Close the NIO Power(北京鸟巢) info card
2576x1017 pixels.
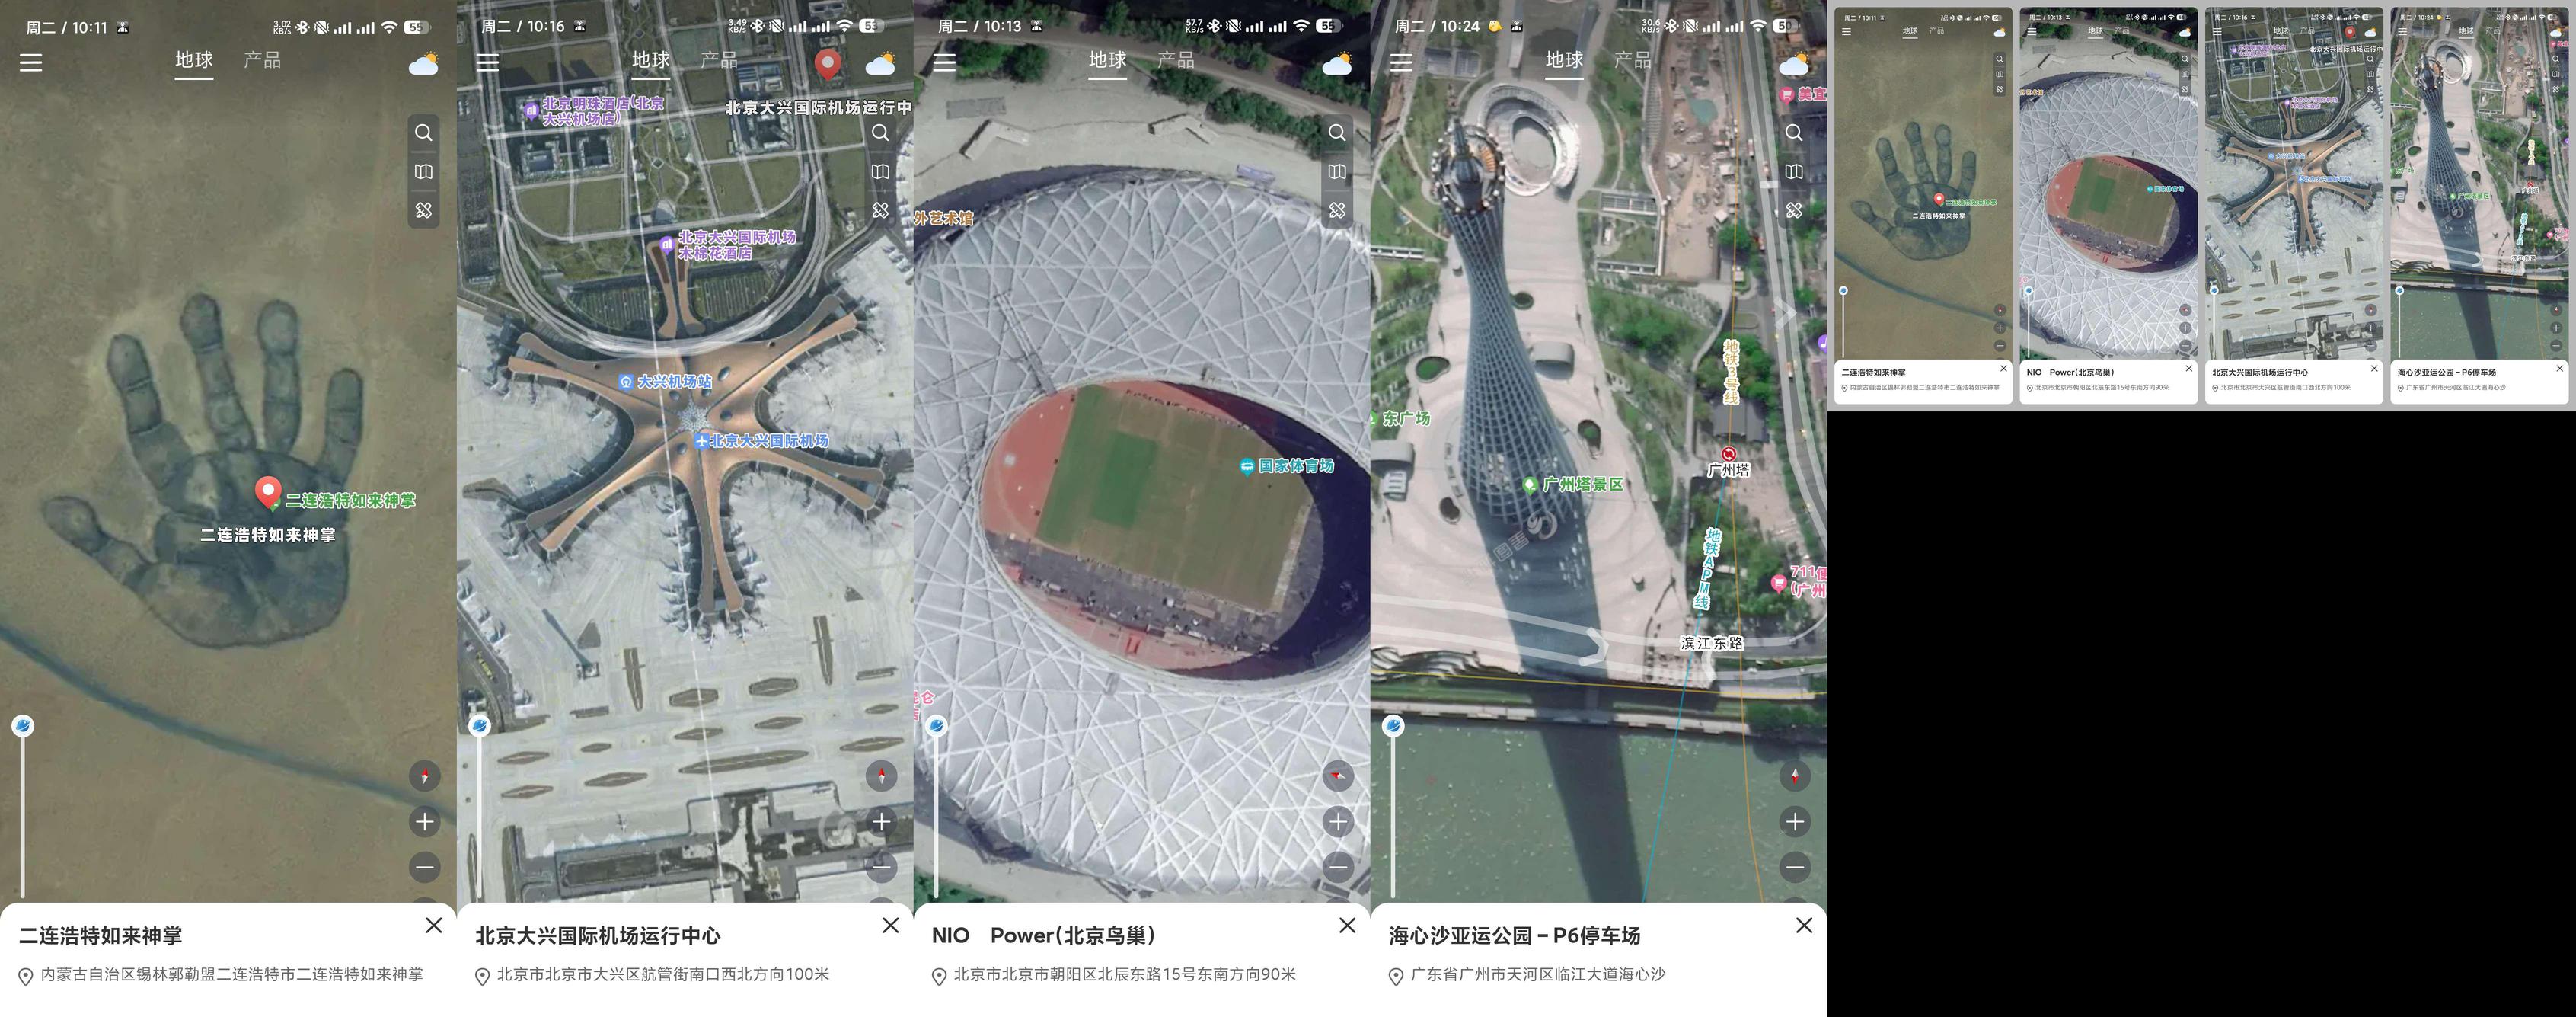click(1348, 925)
---
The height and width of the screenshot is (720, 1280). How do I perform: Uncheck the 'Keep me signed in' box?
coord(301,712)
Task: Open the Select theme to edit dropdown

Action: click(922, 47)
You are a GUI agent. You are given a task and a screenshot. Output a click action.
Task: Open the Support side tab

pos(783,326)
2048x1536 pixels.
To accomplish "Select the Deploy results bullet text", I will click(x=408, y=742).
---
**Task description:** Using the records above, write out exactly the lines between the one holding "The height and" and the one holding "You are a GUI", inclusive; leave everything else out.

**Your response:**
The height and width of the screenshot is (720, 1280). How do I perform: Uncheck the 'Keep me signed in' box?
coord(301,712)
Task: Open the Select theme to edit dropdown

Action: click(922, 47)
You are a GUI agent. You are given a task and a screenshot. Output a click action.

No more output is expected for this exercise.